**Activity:** Update the part of the page on ModelScope embedding models that begins at the words "This topic describes" and stops after "free of charge.", writing "open-source" in place of each "open source".

All Products
Search
Document Center

DashVector:Use open source embedding models from ModelScope to convert text into vectors

Last Updated:Apr 11, 2024

This topic describes how to use open source embedding models from ModelScope to convert text into vectors and store the vectors in DashVector to perform vector searches.

ModelScope seeks to build a next-generation open source model-as-a-service (MaaS) platform and provide pan-AI developers with flexible, easy-to-use, and cost-efficient one-stop models.

ModelScope aims to reduce repeated R&D costs and provide an environment-friendlier and opener AI development environment and model services by bringing together industry-leading pre-trained models. This way, ModelScope can contribute to the cause of the digital economy. ModelScope provides various high-quality open source models for you to try out and download for free.

On ModelScope, you can:

  • Use and download pre-trained models free of charge.

  • Perform command line-based model prediction to validate model effects simply and quickly.

  • Fine-tune models with your own data for customization.

  • Engage in theoretical and practical training to effectively improve your R&D abilities.

  • Share your ideas with the entire community.

Prerequisites

  • DashVector:

  • ModelScope:

    • The SDK of the latest version is installed by running the pip install -U modelscope command.

CoROM word embedding models

Overview

Model ID

Vector dimensions

Distance metric

Vector data type

Remarks

damo/nlp_corom_sentence-embedding_chinese-base

768

Cosine

Float32

  • Chinese-general domain-base

  • Maximum text length: 512

damo/nlp_corom_sentence-embedding_english-base

768

Cosine

Float32

  • English-general domain-base

  • Maximum text length: 512

damo/nlp_corom_sentence-embedding_chinese-base-ecom

768

Cosine

Float32

  • Chinese-eCommerce-base

  • Maximum text length: 512

damo/nlp_corom_sentence-embedding_chinese-base-medical

768

Cosine

Float32

  • Chinese-healthcare-base

  • Maximum text length: 512

damo/nlp_corom_sentence-embedding_chinese-tiny

256

Cosine

Float32

  • Chinese-general domain-tiny

  • Maximum text length: 512

damo/nlp_corom_sentence-embedding_english-tiny

256

Cosine

Float32

  • English-general domain-tiny

  • Maximum text length: 512

damo/nlp_corom_sentence-embedding_chinese-tiny-ecom

256

Cosine

Float32

  • Chinese-eCommerce-tiny

  • Maximum text length: 512

damo/nlp_corom_sentence-embedding_chinese-tiny-medical

256

Cosine

Float32

  • Chinese-healthcare-tiny

  • Maximum text length: 512

Note

For more information about the CoROM models, visit the CoROM model page.

**Supplied material:**
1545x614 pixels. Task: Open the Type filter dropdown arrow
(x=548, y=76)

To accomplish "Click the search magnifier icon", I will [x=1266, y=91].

**Response to this task:**
This topic describes how to use open-source embedding models from ModelScope to convert text into vectors and store the vectors in DashVector to perform vector searches.

ModelScope seeks to build a next-generation open-source model-as-a-service (MaaS) platform and provide pan-AI developers with flexible, easy-to-use, and cost-efficient one-stop models.

ModelScope aims to reduce repeated R&D costs and provide an environment-friendlier and opener AI development environment and model services by bringing together industry-leading pre-trained models. This way, ModelScope can contribute to the cause of the digital economy. ModelScope provides various high-quality open-source models for you to try out and download for free.

On ModelScope, you can:

  • Use and download pre-trained models free of charge.